* [ASSIGNMENT] Copy exactly, beginning with the line holding "You are a computer-use" and ending with the final line of the data beneath this task; copy nothing else, and leave out every picture.

* [SUPPLIED MATERIAL]
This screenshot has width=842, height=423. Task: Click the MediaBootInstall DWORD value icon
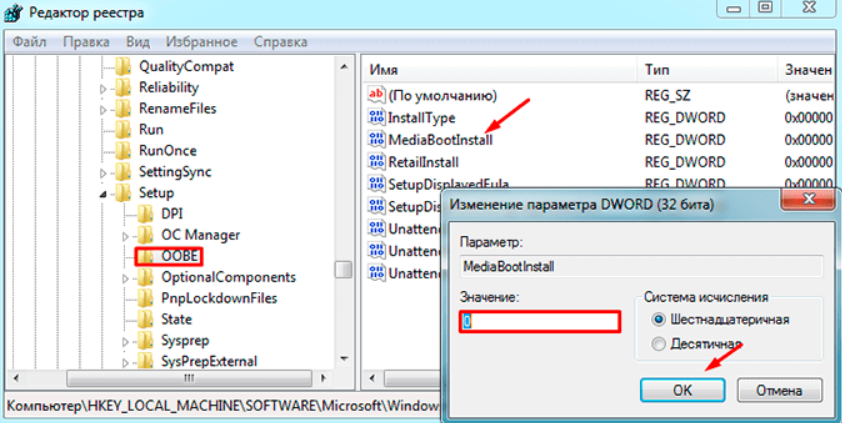tap(377, 140)
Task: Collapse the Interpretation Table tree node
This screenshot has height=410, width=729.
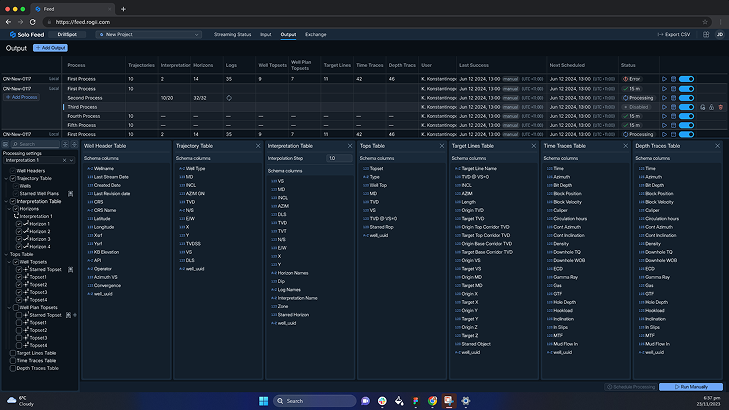Action: (6, 201)
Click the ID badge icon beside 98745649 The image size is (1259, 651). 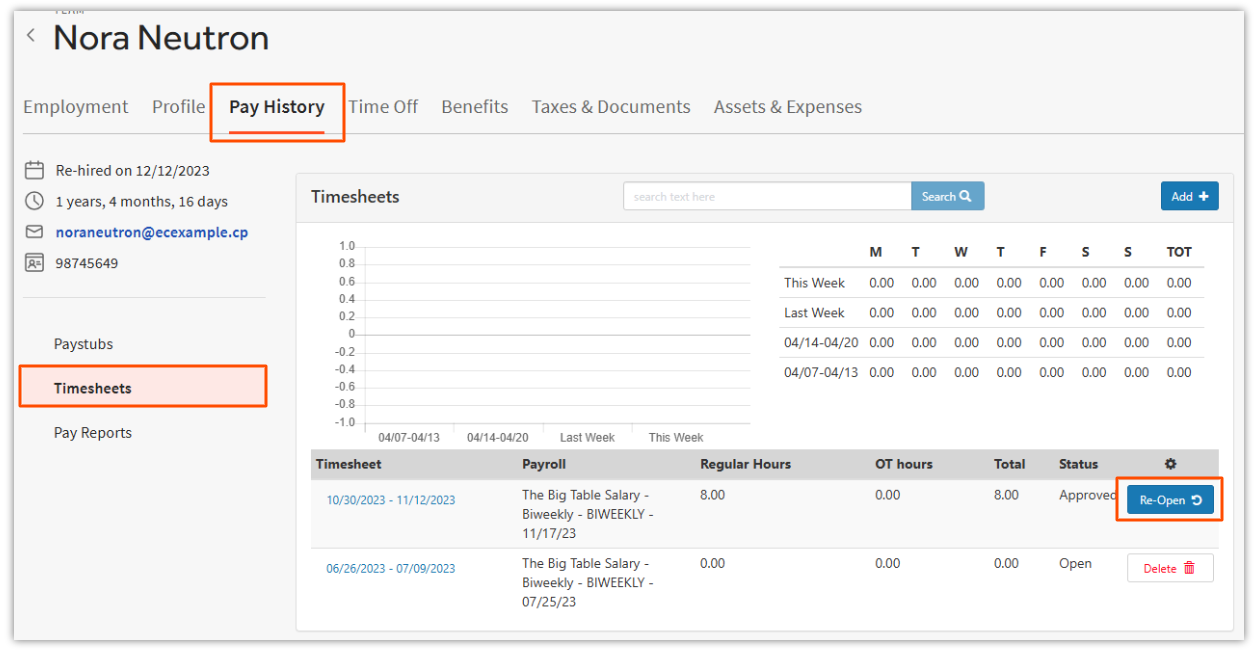click(35, 263)
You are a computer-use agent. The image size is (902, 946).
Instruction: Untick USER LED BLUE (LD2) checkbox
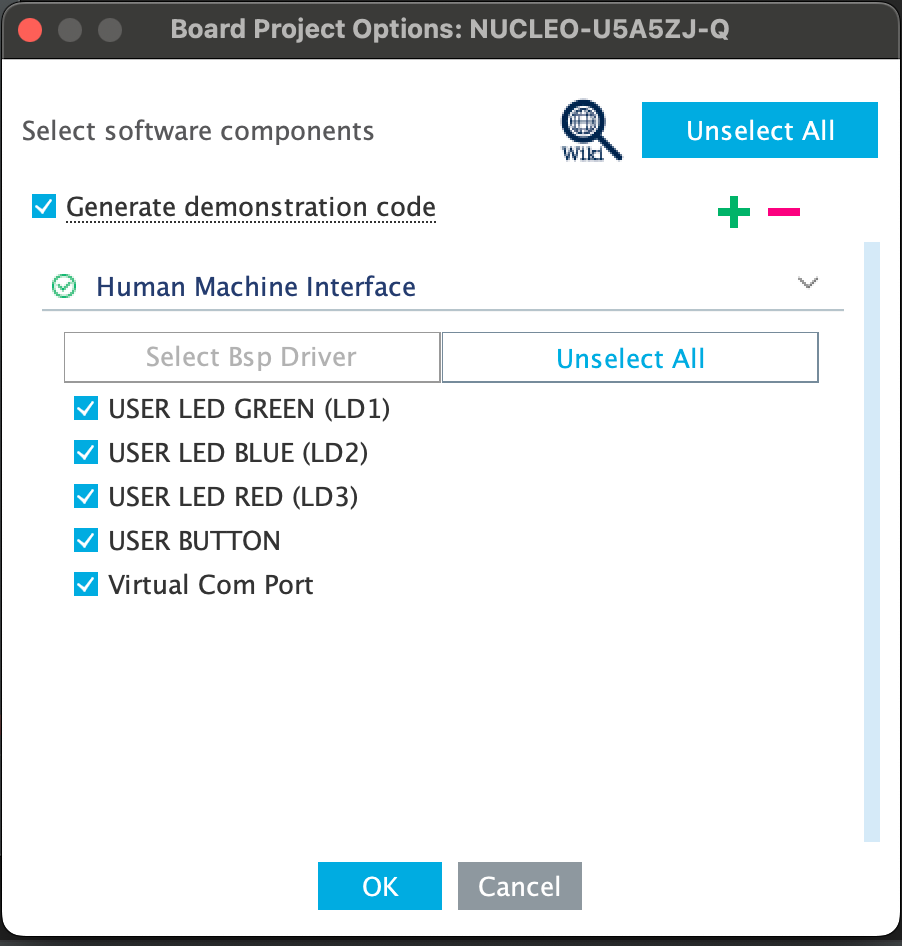click(86, 452)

* [YOUR SOLUTION]
You are a computer-use agent. The image size is (902, 946).
Instruction: Untick USER LED BLUE (LD2) checkbox
click(86, 452)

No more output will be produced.